According to Stats SA, which published the August inflation data on Wednesday, this was the lowest inflation print since 2021.
Lower annual rates were recorded for several product groups, most notably transport (as a result of recent fuel price cuts) and housing, said Stats SA. In contrast, inflation for food and nonalcoholic beverages edged higher in August.
Inflation dipping below the SA Reserve Bank midpoint target of 4.5% earlier than expected should provide further impetus for the Bank’s monetary policy committee (MPC) to lower rates this week.
The MPC will announce its repo rate decision for September on Thursday and it is widely expected to cut rates by 25 basis points (bps) to 8%.
The MPC said in its July rates decision that SA’s inflation outlook had improved.
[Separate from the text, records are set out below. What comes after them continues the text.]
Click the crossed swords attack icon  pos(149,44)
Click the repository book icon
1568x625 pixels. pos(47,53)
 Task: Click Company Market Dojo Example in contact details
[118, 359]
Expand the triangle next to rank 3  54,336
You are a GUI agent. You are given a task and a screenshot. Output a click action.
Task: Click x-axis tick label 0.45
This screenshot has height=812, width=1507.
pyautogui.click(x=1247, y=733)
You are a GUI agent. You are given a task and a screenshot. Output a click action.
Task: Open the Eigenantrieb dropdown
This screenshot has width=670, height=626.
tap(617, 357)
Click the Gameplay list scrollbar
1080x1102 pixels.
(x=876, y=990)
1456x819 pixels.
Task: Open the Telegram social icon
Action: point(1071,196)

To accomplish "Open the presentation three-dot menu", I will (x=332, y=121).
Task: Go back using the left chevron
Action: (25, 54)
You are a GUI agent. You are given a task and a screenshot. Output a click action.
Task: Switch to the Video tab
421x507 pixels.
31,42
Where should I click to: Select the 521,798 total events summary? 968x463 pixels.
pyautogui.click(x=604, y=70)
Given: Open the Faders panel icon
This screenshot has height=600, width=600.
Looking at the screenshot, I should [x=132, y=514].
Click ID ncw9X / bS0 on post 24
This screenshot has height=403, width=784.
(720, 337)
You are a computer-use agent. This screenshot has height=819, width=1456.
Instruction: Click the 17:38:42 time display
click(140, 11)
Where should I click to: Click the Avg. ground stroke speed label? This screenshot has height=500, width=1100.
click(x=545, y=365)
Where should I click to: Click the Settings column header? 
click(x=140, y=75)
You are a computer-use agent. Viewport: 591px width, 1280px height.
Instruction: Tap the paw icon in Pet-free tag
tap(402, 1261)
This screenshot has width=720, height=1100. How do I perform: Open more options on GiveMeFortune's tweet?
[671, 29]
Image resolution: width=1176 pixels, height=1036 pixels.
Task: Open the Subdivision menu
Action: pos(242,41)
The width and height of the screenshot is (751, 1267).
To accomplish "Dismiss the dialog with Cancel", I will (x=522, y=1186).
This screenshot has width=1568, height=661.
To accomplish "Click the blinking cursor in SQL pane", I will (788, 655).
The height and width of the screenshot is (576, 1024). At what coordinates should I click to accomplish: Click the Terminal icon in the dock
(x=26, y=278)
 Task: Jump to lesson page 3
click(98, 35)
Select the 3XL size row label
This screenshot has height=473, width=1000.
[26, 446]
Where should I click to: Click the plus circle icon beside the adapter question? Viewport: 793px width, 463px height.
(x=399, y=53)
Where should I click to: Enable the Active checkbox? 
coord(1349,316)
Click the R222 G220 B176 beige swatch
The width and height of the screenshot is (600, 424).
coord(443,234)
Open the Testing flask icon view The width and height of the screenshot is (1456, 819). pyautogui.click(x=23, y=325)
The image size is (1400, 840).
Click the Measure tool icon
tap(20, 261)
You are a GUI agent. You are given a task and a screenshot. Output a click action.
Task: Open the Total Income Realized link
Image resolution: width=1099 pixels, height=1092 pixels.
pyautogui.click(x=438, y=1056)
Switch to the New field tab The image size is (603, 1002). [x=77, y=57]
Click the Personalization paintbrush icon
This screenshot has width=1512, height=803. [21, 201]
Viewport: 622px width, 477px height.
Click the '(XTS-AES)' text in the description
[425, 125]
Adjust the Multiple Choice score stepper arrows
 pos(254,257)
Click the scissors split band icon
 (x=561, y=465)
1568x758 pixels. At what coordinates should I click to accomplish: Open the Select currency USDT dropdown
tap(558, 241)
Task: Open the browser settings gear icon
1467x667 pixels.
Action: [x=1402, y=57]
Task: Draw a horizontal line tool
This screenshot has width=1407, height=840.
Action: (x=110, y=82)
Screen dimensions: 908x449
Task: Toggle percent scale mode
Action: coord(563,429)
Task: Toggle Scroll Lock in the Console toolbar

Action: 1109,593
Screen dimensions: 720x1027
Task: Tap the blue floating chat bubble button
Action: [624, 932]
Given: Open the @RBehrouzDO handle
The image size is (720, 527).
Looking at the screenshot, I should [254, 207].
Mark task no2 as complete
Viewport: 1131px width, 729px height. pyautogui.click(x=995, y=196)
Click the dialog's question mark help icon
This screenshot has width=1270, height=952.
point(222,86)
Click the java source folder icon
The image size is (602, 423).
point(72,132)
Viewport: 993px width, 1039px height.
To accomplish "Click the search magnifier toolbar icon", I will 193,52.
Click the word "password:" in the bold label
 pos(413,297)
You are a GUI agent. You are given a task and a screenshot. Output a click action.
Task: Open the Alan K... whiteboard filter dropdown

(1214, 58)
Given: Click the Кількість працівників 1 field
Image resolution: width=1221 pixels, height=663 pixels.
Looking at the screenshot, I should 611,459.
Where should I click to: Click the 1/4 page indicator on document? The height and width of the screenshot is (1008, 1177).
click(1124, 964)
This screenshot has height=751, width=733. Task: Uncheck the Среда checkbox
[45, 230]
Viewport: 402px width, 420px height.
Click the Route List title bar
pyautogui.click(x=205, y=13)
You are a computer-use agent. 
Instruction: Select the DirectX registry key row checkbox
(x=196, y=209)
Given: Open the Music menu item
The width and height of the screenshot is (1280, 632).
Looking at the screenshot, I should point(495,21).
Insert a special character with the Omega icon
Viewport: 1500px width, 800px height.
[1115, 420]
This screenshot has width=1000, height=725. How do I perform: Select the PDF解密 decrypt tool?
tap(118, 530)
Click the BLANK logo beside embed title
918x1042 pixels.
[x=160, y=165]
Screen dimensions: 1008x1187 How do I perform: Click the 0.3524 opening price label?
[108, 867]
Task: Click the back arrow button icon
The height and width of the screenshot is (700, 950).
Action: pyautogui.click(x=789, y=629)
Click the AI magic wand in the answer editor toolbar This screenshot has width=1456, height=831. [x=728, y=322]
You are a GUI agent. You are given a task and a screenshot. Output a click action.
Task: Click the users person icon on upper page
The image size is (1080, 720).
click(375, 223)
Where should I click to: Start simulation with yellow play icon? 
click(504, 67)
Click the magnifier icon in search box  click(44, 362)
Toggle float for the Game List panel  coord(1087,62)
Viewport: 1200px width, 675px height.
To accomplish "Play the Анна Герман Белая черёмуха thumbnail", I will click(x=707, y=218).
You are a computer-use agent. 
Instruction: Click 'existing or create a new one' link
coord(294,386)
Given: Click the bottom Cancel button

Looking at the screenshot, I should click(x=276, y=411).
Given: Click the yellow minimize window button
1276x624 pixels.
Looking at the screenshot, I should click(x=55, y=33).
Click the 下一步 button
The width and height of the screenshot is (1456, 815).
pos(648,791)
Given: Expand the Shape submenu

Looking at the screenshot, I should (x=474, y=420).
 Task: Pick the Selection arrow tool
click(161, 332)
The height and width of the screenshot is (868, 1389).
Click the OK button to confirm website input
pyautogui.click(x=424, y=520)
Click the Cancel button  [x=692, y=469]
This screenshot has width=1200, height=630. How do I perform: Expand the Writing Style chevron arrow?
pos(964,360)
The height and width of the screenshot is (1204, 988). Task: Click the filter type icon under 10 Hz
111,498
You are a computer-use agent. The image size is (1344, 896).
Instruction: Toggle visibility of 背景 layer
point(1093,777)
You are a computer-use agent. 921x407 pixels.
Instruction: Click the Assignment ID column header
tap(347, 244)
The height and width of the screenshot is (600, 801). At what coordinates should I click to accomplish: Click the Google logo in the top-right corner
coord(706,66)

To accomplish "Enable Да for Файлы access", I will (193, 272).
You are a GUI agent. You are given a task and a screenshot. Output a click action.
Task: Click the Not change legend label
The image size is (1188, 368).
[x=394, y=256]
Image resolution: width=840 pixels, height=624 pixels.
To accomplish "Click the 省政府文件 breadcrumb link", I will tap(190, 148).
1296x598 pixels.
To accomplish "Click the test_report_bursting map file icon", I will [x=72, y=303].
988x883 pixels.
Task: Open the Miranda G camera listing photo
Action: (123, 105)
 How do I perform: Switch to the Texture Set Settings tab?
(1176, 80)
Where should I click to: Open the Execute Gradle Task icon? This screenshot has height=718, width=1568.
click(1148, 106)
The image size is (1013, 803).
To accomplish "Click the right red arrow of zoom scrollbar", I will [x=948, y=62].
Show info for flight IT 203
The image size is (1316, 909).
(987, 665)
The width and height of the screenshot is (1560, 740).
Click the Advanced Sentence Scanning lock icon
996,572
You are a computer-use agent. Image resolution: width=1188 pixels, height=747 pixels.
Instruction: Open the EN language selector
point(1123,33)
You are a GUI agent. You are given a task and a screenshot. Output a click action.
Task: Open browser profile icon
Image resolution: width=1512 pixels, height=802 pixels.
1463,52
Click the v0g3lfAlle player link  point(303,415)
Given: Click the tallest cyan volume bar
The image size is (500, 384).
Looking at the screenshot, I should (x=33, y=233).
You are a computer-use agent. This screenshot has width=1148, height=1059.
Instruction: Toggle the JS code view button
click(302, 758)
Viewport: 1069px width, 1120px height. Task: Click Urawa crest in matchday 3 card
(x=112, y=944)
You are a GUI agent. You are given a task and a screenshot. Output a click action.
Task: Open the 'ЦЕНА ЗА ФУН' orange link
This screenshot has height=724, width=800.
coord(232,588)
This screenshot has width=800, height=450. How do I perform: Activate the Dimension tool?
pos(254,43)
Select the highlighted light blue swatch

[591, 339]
At the time, the Bank forecast inflation to return to the midpoint of its 3%-6% target band in the fourth quarter of 2024. It previously forecast price increases would dip below 4.5% by only the second quarter of 2025.
The Bureau for Economic Research’s (BER) third-quarter inflation expectations survey published last week showed analysts, businesses and trade unions expected headline inflation to average 5.1% in 2024, down from 5.3% in the second-quarter survey.